Hundreds of people and businesses are awaiting a Supreme Court decision to decide whether Benami law, one of the strongest, can be applied in retrospect.
A plethora of transactions like cash transfers, property deals, and share issuances have come under the lens with the invocation of the Benami Transactions (Prohibition) Amendment Act, which came into effect from November 1, 2016 following the amendment of a 28-year-old ineffective law.
A number of activities such as money transfers, land deals, and shareholding have been put on hold under the Benami Transactions (Prohibition) Amendment Act, which came into effect on 1 November 2016 following an amendment to the 28-year-old law.
Following the conclusion of an appeal to the Calcutta High Court ruling that the new law was not applicable in the past, the Supreme Court recently sought final written submissions from the parties, the legal tribunals said.
Attorney-General Abhishek Singhvi, who disputed the case, said, “I do not want to comment on the merits of the minor jury case where the verdict is reserved, and where I have argued over the main issue. I think everyone should be patient. But I would say it would be a very important decision. the procedure in the application of the Benami Act — that is, the extent to which the Benami Act applies to the sale that occurred long before any significant amendments to the Benami Act were made. “Without this I will not comment at this time.”review
The broad definition under the new Benami Act which includes not only ‘work’ but also ‘system’ for handling benami agreements — and severe penalties has shocked many of the law applied to them later. The tax department assesses whether the ‘legal owner’ of any property, land, cash, mortgage or other property is ‘genuine owner’; if not, it can use amended law to seize property, demand a quarter of the market value of the property as punishment, and place offenders – real or ‘beneficiary’ and ‘pre-‘ or ‘mid-‘ ‘behind bars.

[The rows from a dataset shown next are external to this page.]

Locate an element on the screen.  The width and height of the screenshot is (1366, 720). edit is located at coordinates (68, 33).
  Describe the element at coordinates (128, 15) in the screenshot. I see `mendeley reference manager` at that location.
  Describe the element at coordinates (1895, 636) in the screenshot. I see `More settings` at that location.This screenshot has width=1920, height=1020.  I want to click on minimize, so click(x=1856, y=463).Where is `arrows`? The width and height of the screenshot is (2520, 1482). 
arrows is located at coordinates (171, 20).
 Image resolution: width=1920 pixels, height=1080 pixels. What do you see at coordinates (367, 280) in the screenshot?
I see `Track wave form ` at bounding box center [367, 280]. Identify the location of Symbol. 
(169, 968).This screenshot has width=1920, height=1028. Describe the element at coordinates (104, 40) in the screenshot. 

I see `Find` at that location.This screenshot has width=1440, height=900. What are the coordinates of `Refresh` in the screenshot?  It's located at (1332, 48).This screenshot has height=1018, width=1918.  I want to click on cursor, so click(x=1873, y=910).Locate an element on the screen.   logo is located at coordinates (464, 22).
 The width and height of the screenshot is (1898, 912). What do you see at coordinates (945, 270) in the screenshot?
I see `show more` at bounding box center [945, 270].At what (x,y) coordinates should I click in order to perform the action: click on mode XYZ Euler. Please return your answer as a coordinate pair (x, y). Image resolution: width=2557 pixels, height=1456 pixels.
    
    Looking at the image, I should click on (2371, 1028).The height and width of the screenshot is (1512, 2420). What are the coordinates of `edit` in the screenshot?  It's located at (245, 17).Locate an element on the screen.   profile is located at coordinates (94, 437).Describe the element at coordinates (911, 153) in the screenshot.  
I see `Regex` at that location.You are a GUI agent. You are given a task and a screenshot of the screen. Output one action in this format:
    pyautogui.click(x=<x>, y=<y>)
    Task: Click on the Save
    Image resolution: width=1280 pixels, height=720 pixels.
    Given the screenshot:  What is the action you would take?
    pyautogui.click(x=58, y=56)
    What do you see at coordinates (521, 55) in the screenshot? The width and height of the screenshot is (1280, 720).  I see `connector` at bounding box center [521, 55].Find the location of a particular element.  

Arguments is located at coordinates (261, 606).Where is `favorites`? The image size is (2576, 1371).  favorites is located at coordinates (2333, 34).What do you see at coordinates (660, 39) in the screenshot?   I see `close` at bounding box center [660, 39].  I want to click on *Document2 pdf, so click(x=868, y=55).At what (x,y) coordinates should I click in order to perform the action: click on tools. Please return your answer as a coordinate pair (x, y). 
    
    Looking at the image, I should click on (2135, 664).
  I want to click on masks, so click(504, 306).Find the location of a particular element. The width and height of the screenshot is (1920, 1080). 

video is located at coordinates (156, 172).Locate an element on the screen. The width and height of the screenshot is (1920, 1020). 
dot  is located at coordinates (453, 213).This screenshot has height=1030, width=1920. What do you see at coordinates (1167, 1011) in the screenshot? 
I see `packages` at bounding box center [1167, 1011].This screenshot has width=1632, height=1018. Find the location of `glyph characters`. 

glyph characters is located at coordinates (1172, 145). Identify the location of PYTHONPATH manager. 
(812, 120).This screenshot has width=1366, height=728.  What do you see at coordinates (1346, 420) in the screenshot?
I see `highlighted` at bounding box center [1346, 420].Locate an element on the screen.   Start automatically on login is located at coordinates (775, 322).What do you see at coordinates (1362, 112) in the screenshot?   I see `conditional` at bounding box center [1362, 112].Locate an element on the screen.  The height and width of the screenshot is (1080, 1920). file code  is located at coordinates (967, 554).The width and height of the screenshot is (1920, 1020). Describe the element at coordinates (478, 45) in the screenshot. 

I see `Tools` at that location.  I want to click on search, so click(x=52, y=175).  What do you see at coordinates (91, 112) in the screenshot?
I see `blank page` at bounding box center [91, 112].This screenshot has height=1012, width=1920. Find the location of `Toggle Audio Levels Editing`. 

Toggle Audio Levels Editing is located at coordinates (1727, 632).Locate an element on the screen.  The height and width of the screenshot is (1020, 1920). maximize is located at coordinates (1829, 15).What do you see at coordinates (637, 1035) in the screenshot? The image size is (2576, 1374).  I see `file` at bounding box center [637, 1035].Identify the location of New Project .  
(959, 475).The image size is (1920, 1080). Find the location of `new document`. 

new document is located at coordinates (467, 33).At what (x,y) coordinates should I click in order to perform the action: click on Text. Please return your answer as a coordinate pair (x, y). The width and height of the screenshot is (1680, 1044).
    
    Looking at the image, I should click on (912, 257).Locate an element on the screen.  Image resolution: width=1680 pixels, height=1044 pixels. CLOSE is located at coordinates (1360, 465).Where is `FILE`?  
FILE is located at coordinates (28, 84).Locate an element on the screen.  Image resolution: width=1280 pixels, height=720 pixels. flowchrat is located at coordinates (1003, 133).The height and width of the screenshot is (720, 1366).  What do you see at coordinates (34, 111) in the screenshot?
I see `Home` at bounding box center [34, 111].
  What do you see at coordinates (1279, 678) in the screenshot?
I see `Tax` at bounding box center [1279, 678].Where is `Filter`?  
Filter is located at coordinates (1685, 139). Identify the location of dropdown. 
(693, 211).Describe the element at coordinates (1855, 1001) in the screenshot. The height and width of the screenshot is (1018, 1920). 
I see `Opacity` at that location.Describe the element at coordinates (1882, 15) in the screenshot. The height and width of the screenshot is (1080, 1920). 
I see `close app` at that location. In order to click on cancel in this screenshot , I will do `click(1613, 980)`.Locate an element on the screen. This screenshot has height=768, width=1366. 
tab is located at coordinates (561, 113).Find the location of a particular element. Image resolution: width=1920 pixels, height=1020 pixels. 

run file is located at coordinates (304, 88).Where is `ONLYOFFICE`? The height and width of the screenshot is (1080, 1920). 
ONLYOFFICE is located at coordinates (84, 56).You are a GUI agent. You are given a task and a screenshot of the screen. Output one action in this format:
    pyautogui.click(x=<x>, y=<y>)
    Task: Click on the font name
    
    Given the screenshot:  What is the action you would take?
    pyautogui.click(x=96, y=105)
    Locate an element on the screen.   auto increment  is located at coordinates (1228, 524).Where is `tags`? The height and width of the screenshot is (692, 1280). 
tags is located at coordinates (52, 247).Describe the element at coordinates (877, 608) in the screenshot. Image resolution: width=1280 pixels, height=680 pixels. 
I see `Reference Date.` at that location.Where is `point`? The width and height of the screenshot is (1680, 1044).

‘The Framework of Law Has Changed Itself’
Deals in Benami may include the transfer of undisclosed money to a property buyer, who registers it in his or her name, and holds it in the name of the real owner; or, to provide anonymous cash to a group of investors who invest in a company promoted by a ‘beneficiary’ or a financial provider. If the lender is not available, the lender may be facing liability. Tax authorities can also track the proceeds from the sale of benami assets.
“The new law, however, highlights the difference between a transaction made under the old law, with a minimum penalty, and a transaction made after November 1, 2016, which entails a maximum penalty. said Senior Chartered Accountant Dilip Lakhani.
However, according to lawyer and former ITAT member Ashwani Taneja, the very nature of the Act has changed. “There were only 9 sections in the 1988 Act and the Amendment Act introduced 72 Sections, which brought about significant changes in the definition of Benami and the structure of the Benami Act. New authorities have been created and new powers empowered. (even without a decree) and eventually seized. Under these circumstances, it would be very difficult and wrong to apply the new law to the old things. in retrospect, which leads to very serious consequences. “
Usually as the Black Tax Act (to pay a tax on coastal goods), there are cases where the new Benami law applies where the Income Tax Act is invalid.
“There have been a number of administrative action under Benami law after the amendments and various High Courts have taken conflicting views on the matter.